Keep it short and sweet don't go too far, I will bet you in one or two weeks, he will be walking much nicer. In one month you will see how much further he can walk than you can


----------



## Sunflowers (Feb 17, 2012)

Why is it weird?
Leashes and stairs are man made and unnatural to dogs.
You have a baby. Leash walking and stairs need to be taught. The older dogs you see doing it effortlessly have a lot of experience. Everything you do with a dog is training.


----------



## Jax08 (Feb 13, 2009)

It's not natural for them to have something on their necks. Get a short leash and, WHEN HE IS SUPERVISED, leave it on him and let him drag it. He'll get used to it.

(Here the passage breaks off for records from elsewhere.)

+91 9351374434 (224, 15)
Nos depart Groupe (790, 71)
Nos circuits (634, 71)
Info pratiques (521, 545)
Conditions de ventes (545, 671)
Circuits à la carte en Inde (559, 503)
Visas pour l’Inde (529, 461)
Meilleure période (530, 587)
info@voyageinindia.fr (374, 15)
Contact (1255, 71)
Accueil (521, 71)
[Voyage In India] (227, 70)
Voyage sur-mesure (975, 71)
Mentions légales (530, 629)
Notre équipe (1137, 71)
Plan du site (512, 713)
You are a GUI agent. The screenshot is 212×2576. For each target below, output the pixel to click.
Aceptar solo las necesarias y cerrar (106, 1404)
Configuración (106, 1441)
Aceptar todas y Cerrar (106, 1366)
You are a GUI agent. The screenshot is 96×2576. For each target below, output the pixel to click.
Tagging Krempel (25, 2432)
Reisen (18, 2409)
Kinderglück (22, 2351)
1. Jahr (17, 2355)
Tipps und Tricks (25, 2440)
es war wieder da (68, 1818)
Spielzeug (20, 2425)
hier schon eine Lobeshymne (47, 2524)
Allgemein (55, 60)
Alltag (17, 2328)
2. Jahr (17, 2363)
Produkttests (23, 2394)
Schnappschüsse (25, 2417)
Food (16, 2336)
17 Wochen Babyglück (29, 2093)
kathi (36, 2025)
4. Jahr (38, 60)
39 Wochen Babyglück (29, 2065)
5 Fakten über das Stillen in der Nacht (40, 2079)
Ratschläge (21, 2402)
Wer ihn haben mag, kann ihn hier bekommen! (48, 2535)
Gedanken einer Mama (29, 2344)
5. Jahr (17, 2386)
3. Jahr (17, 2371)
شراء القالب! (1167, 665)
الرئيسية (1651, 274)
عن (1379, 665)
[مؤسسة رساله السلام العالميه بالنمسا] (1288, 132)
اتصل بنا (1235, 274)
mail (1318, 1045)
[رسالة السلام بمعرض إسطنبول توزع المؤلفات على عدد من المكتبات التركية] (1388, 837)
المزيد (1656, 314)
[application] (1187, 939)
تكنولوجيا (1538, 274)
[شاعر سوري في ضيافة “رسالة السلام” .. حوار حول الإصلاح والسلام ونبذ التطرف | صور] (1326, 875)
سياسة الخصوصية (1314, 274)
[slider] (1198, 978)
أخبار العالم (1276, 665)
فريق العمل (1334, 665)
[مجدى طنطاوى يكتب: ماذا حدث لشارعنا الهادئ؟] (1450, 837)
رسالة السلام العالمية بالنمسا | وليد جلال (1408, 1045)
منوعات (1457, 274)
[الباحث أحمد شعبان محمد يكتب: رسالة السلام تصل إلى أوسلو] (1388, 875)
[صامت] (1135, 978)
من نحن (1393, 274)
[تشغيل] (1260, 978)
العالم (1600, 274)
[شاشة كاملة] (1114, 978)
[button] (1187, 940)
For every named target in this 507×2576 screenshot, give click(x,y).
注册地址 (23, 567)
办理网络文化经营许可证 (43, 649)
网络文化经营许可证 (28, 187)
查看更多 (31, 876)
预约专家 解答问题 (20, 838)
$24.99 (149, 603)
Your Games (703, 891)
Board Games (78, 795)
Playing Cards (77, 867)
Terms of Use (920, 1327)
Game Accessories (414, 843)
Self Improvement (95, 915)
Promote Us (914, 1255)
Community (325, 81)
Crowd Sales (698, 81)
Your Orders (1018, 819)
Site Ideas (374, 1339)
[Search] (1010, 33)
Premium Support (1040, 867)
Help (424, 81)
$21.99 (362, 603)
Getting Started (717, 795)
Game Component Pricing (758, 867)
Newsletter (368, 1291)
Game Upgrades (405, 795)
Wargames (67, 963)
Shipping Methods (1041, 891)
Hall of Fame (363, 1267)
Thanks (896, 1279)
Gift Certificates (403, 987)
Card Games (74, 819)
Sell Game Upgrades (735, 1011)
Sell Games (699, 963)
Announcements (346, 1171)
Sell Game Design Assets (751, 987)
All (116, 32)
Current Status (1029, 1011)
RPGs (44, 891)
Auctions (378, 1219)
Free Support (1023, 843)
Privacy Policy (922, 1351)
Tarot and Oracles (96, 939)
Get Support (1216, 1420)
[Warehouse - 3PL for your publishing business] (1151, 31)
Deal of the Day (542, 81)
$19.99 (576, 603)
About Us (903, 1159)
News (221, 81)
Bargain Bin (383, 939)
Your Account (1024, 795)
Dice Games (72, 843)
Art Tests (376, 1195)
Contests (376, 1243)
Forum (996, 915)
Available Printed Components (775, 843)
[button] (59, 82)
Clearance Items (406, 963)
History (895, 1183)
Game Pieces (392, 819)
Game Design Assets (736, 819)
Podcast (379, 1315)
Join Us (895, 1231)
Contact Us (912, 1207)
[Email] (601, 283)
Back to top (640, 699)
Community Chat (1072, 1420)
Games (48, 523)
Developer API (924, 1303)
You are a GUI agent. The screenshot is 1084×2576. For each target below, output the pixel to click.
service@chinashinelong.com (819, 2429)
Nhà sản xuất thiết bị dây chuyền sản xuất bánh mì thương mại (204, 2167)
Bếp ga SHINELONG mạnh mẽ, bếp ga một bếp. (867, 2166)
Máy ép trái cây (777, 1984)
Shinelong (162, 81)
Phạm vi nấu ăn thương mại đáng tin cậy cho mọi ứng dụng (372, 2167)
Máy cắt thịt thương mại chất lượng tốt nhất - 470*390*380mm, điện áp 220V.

Second, the stairs, you can do this two ways. You can walk him down the stairs, forcing him to take a step, and reward him when he does. Or you can lure him up with treats, clicking and rewarding him. Now....is he large enough to go up and down the steps with no problem? If he's to small then it might be hard for him.


----------



## Speedy2662 (May 27, 2012)

He is okay with stairs, when he wants to he can go faster than me. My dad doesnt let me put a leash on him to carry around at home because "he is ment to know that a leash = a walk"... I seriously was about to facepalm, but I calmed myself.... He goes to work tomorow, so I'll try it then.
The stairs? If I pull him one stair down, he will just freeze. He wears a collar all the time, so he's used to a collar, it's the leash that is a problem. He ignores any kind of treats. I'll try and work on it tomorrow.


Sent from my iPhone using Petguide.com Free App


----------



## Jax08 (Feb 13, 2009)

When your dad leaves, put the leash on him and let him drag it. Just supervise him because he will chew on it.


----------